Para tokoh pendiri bangsa berperan besar terhadap kemerdekaan Indonesia. Mereka memimpin dengan arif, bijak, penuh wawasan, dan tentunya dengan gaya mereka sendiri.
Bung Hatta, misalnya, dia bukan tipikal pemimpin seperti Bung Karno yang berapi-api. Beliau lebih metodis.
Namun, perbedaan ini tak menjadi sebuah masalah karena itulah gaya mereka yang membuat orang menjadi kagum.
Poin penting dari sejarah Indonesia adalah bahwa para figur bangsa telah mewariskan serta melestarikan gaya kepemimpinan otentik yang hanya dimiliki oleh Indonesia.
Kepemimpinan yang mengedepankan gotong royong dan persatuan sebagai nilai dan fondasi utama.
Agaknya bisa diamini pendapat Christina Osborne (2015) yang mengatakan bahwa kepemimpinan adalah kemampuan untuk membuat sebuah lingkungan di mana semua orang mengetahui apa kontribusi yang diharapkan dan berkomitmen untuk melakukan pekerjaan yang hebat.
Para pemimpin Indonesia mengetahui hal itu.
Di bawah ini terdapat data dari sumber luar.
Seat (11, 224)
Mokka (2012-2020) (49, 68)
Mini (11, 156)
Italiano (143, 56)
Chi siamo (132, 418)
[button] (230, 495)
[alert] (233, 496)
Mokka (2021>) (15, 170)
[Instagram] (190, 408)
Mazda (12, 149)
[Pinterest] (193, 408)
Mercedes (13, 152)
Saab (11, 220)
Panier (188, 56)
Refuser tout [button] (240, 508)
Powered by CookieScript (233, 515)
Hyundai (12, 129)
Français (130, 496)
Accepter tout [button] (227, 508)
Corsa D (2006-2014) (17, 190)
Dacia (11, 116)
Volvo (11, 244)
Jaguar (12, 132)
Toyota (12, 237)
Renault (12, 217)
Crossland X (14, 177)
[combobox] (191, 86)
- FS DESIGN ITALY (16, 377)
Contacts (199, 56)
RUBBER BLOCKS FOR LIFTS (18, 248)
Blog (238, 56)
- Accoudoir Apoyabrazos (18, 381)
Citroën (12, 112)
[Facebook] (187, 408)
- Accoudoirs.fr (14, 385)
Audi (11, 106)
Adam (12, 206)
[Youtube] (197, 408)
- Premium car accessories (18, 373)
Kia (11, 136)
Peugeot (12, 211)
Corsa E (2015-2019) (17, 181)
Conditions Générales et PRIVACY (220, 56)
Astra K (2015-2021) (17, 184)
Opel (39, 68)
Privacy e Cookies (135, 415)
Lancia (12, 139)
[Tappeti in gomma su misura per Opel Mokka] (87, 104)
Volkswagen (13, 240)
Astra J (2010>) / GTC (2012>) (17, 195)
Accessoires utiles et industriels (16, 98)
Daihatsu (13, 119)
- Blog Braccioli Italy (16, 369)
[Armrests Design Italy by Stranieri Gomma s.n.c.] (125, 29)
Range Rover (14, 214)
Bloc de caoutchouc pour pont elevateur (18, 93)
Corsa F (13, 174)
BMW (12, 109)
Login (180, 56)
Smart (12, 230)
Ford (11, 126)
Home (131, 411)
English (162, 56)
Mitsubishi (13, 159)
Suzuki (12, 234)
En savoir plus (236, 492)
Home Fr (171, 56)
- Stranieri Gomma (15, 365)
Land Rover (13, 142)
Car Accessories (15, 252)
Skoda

Mereka melakukan sesuatu berdasarkan apa yang jadi kemampuannya.
Mereka bekerja sama dan berkolaborasi dengan banyak orang agar misinya tercapai. Oleh sebab itu, para pemimpin bangsa dikagumi orang banyak.
Bicara soal kolaborasi di konteks saat ini, menurut survei dari Salesforce 2021, sebanyak 76 persen pekerja mengatakan kolaborasi akan berdampak langsung pada budaya perusahaan.
Selain itu, ketika masa pandemi berakhir, hal yang didamba-dambakan oleh pekerja saat kembali ke kantor adalah keinginan kolaborasi, yang menurut survei LinkedIn 2021 mencapai 63 persen.
Namun, kolaborasi masih jadi hal yang sulit bagi banyak pihak. Misalnya, di survei Deloitte 2019 lalu, hanya 7 persen perusahaan yang siap untuk bekerja lintas fungsi dan bidang.
Selain itu, ketika bicara kolaborasi sektor kesehatan dan non-kesehatan, Alderwick, et.al (2021) tidak menemukan bukti bahwa kolaborasi antara sektor kesehatan dan organisasi non-kesehatan memperbaiki luaran kesehatan.
Dari riset di atas, kolaborasi terlihat sulit dan menantang. Akan tetapi, negara kita sangat mudah melakukan kolaborasi dengan banyak pihak, khususnya dalam situasi pandemi saat ini.